I am new to Illumina sequencing and I am not an advanced user of all those programs that are required to analyse a large sequencing dataset, however I have ~6mln reads and I need to "do" something with them to complete my PhD. Therefore, I would be very grateful if someone could help me and give me some advices.
I have ~6mln of 76-bp paired-end reads - ~3mln in read1 and ~3mln in read2. First thing I did was to check the quality of the reads. I run FastQC program on read1 and read2 and the quality report showed that the reads are good quality, except that there is high sequence duplication level (60%!). I tired to remove duplicated sequences using Galaxy web-tool FASTX-collapse, however the problem is that Galaxy change the original names of the reads and lose /1 and /2 (indicating paired-ends) that will be needed later for assembly and MEGAN programs.

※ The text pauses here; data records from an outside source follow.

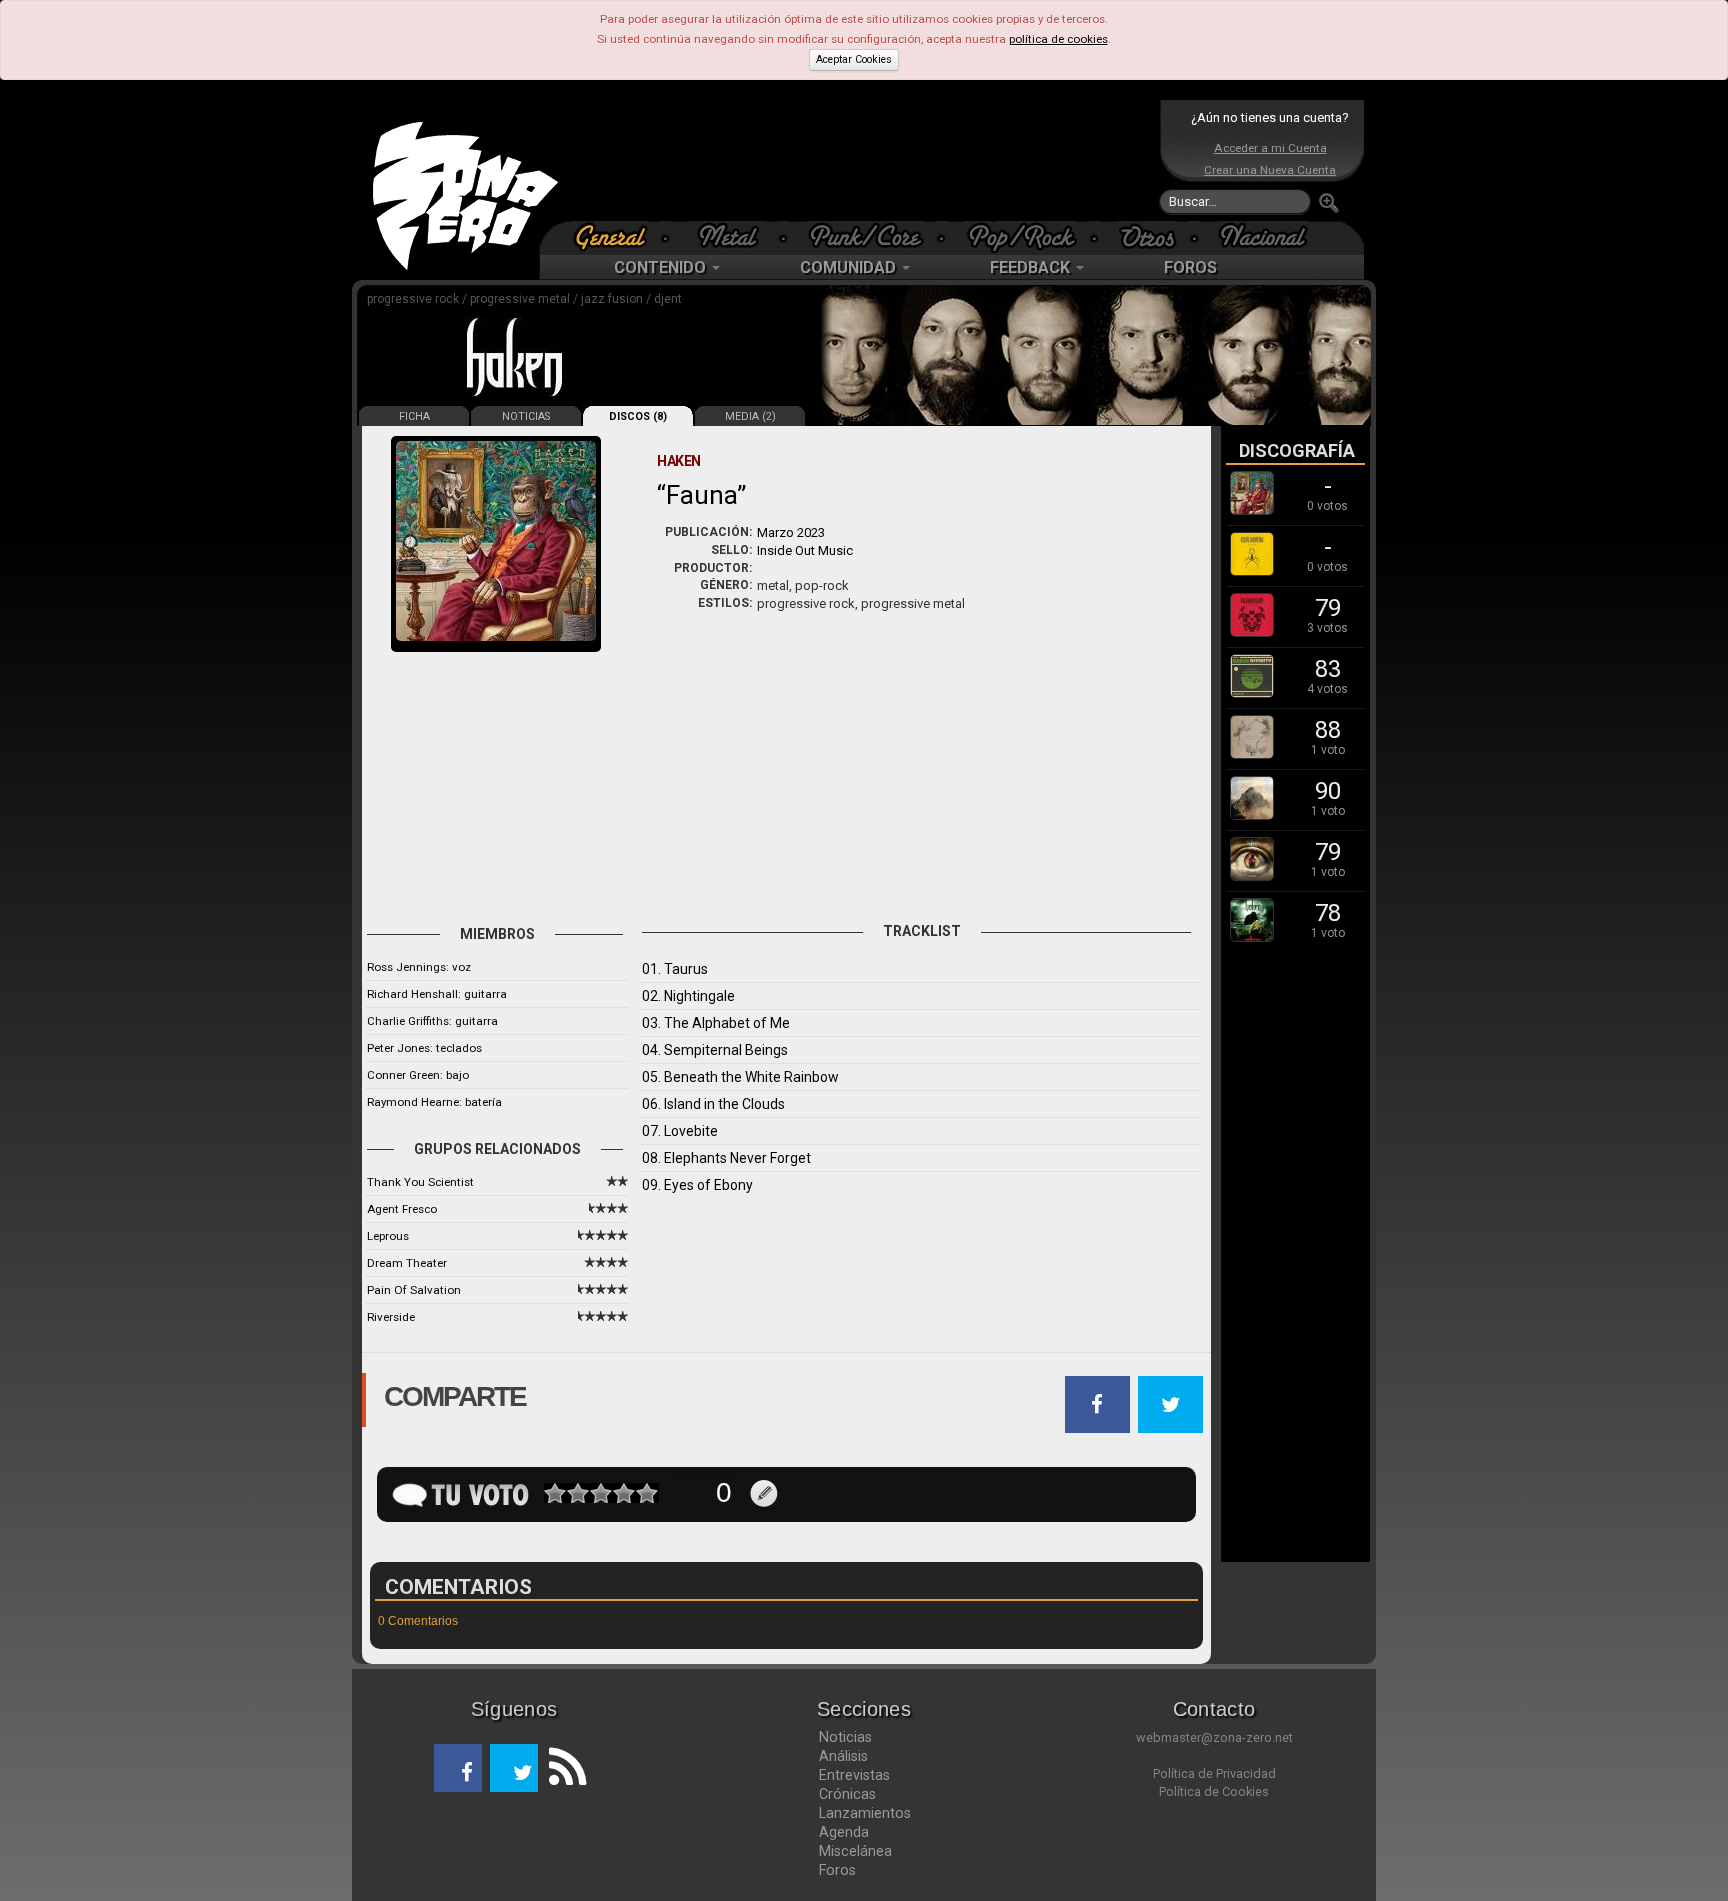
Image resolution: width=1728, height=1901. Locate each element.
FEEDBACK (1032, 267)
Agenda (844, 1832)
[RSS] (562, 1768)
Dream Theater (407, 1263)
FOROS (1190, 267)
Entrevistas (854, 1775)
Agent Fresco (402, 1209)
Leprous (388, 1236)
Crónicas (847, 1794)
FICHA (414, 416)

Can anyone help me please?
Edit, copied from your answer: Ok, thank you all for interest in my topic. Yes, it is true that I poorly understand what I am doing, but I am a molecular biologist and I don't have degree in bioinformatics/statistics/or any computer related field. I don't want to describe here my situation with my supervisor, I have now two ways out from my situation - give up on my PhD or do everything I can do to finish.
Sorry Michael that I didn't give all of these information, I didn't know that this is so important. Here are my answers:
* Where are the sequences sampled from, describe the organism, sampling site, tissue, etc.
The DNA was isolated from bacteriophages isolated from a sputum sample of the hospital patient.
* Is a single organism that the sample is coming from, or a Meta-genome/transcriptome
It is a metagenome, is will contain all phages/viruses present in that sample.
* What kind of nucleotide (RNA, DNA), is it RNA-seq data, genomic DNA?
Metagenomic, DNA. * Protocols of nucleotide extraction DNA was extracted using proteinaseK/CTAB protocol and amplified using MDA technique (this could be the reason why there are so many duplicates).
* Is there a reference genome to align the reads to?
My idea is that the reads could be aligned to the reference genome chosen on the basis of the Blast results e.g. if most reads give hit to Steptococcus phage Dp-1, it could be used as the reference genome.
* Or is it a de-novo assembly of the genomic sequence that is required?
de-novo, I already learned how to use Velvet assembler.
Also, I apologise for my poor English.